3. The only authority on which Mr. Patwardhan can rely is a decision in Sattappa v . Mahomedsaheb (1935) 38 Bom. L.R. 221. In that case the question really under the Watan Act did not arise at all. The Court was merely construing a sanad issued to the Kazi by which the inam lands given to him were made inalienable. Mr. Justice Tyabji, who heard the second appeal, has gone very carefully through the whole history of the office of the Kazi and the various texts in Mahomedan Law. From his judgment there was a Letters Patent Appeal to Mr. Justice Broomfield and Mr. Justice Macklin, and Mr. Justice Broomfield in his judgment at p. 241 points out that a Kazi now does not hold any judicial office but merely discharges the functions of a religious officiant, and he expresses the opinion that the position in law that the office of a Kazi is not hereditary may not be now incontrovertible.

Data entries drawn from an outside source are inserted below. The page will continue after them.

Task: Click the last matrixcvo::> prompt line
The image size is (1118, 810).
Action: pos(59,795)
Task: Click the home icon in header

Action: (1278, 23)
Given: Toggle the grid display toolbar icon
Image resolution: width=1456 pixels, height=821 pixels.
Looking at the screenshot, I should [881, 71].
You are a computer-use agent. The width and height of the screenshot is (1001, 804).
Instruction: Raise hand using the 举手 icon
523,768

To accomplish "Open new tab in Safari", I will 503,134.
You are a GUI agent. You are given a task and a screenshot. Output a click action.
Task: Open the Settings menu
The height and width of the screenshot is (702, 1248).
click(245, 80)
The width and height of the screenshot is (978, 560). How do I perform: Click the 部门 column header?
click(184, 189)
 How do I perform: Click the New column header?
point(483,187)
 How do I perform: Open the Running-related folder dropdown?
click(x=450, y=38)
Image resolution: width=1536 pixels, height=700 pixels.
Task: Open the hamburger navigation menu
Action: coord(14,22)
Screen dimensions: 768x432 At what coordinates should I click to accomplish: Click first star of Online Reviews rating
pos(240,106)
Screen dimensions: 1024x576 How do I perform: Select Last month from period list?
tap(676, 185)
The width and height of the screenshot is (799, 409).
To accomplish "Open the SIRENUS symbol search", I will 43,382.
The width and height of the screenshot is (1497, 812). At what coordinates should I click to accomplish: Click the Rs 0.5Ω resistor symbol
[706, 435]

With great respect to the learned Judge it is not upon the fact that the office of a Kazi is a judicial office that the principle of Mahomedan Law is based, namely, that that office should not be hereditary ; it is the right of every Mahomedan to select such person as he likes for discharging certain religious duties in connection with marriages, divorces or funeral ceremonies; and I entirely agree with the view taken by Mr. Justice Fawcett in Kasamkhan v. Kaji Abdulla that it is contrary to the fundamental principles of Mahomedan Law to suggest that the office of a Kazi can be hereditary. I, therefore, hold that the office of a Kazi is not a hereditary office and therefore it does not fall within the meaning of the Watan Act.
4. There is a further difficulty in the way of Mr. Patwardhan. Even assuming that the office of a Kazi was hereditary, it must be an office which must be held for the purposes of the duties mentioned in Section 4 of the Watan Act. According to Mr. Patwardhan, the particular duties which a Kazi discharges are duties connected with matters of civil administration. Now if Mr. Justice Broomfield is right that all that a Kazi does is to discharge the functions of a religious officiant, then I fail to see how a Kazi discharges any duties with regard to matters of civil administration. Marriages, divorces and funerals are matters of vital interest to the subject or the citizen. They are not matters of civil administration in which the Government as a Government is interested; and this view finds support in the observations of Sir Charles Farran, Chief Justice, in Yesu v. Sitaram I.L.R. (1896) 21 Bom. 733 There the learned Chief Justice was construing the meaning of the expression 'hereditary office' as appearing under Section 4 of the Watan Act; and he says in his judgment (p. 737):
The duties with which the section deals appear to be confined to duties in which Government as being responsible for the administration of the country is directly interested. The definition does not appear to us to extend to these duties, which, though useful to the village community, are not matters with which Government has any direct concern.
In that case Sir Charles Farran, Chief Justice, and Mr. Justice Strachey held that the definition of 'hereditary office' did not extend to duties of a village carpenter. In my opinion a Kazi, though he may discharge duties which are useful to persons living in a particular village of which the is the Kazi, does not discharge any duties in which Government as being responsible for the administration of the country is directly interested. I, therefore, hold that the office of a Kazi is not an office held for the performance of duties referred to in Section 4 of the Watan Act.
5. Mr. Patwardhan concedes that if I hold that the Watan Act does not apply, then the order of the District Deputy Collector of Satara is bad inasmuch as he purported to act under the Watan Act.
6. The appeal, therefore, fails and must be dismissed with costs.